Oude Testament

Nieuwe Testament

1 Korinthiërs 7:1-11 NBG-vertaling 1951 (NBG51)

1. Wat nu de punten betreft, waarover gij mij geschreven hebt, het is goed voor een mens niet aan een vrouw verbonden te zijn,

2. maar met het oog op de gevallen van hoererij moet ieder zijn eigen vrouw hebben en iedere vrouw haar eigen man.

3. De man kome jegens de vrouw zijn (echtelijke) verplichtingen na en evenzo de vrouw jegens haar man.

4. De vrouw heeft niet zelf over haar lichaam te beschikken, doch haar man; en eveneens heeft de man niet zelf over zijn lichaam te beschikken, doch zijn vrouw.

5. Onthoudt dat elkander niet, tenzij met onderling goedvinden (en) voor een bepaalde tijd, om u te wijden aan het gebed, maar om daarna weder samen te komen, opdat niet de satan u verzoeke wegens [uw] gemis aan zelfbeheersing.

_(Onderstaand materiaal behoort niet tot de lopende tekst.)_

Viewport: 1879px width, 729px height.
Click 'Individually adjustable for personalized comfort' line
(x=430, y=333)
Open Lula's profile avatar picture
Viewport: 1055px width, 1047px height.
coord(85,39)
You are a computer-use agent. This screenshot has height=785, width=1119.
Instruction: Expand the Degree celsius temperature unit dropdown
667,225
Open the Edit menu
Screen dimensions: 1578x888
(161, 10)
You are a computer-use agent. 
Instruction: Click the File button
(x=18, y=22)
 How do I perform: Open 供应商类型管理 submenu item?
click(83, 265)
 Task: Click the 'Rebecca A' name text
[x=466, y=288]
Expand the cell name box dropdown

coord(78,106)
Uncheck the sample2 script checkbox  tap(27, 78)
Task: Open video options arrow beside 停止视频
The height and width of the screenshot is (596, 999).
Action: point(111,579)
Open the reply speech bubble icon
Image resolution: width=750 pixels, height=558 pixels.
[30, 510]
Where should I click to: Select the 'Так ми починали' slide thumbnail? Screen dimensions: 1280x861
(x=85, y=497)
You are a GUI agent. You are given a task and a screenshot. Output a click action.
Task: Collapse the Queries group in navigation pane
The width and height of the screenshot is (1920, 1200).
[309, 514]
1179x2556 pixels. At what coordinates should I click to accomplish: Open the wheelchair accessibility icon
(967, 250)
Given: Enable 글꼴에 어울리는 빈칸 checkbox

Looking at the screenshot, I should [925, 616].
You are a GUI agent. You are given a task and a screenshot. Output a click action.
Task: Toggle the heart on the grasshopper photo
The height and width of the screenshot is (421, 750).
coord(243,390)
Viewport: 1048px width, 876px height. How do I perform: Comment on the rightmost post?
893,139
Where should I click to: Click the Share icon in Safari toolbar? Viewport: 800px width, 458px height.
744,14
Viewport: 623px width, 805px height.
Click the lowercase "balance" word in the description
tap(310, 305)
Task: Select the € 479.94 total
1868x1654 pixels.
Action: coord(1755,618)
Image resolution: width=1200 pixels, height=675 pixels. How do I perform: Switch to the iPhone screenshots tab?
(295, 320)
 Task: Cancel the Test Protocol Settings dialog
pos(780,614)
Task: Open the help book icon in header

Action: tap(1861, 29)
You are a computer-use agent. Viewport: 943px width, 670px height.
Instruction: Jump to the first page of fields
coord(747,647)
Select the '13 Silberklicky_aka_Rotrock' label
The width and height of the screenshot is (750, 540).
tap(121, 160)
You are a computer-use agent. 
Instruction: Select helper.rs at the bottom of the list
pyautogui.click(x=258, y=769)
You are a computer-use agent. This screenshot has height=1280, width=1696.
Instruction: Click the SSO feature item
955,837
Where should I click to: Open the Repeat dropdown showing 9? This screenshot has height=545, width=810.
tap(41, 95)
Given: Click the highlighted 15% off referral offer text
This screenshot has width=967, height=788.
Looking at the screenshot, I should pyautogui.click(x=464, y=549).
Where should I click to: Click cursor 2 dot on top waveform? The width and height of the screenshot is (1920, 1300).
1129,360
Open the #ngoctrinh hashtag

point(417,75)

6. Dit zeg ik om u tegemoet te komen, niet om u te bevelen.

7. Ik zou wel willen, dat alle mensen waren, zoals ikzelf. Doch iedereen heeft van God zijn bijzondere gave, de een deze, de ander die.

8. Maar tot de ongehuwden en de weduwen zeg ik: Het is goed voor hen, indien zij blijven, zoals ik.

9. Indien zij zich echter niet kunnen beheersen, laten zij dan trouwen. Want het is beter te trouwen dan van begeerte te branden.

10. Doch hun, die getrouwd zijn, beveel ik niet, maar de Here, dat een vrouw haar man niet mag verlaten –

11. is dit tóch gebeurd, dan moet zij ongehuwd blijven of zich met haar man verzoenen – en een man moet zijn vrouw niet verstoten.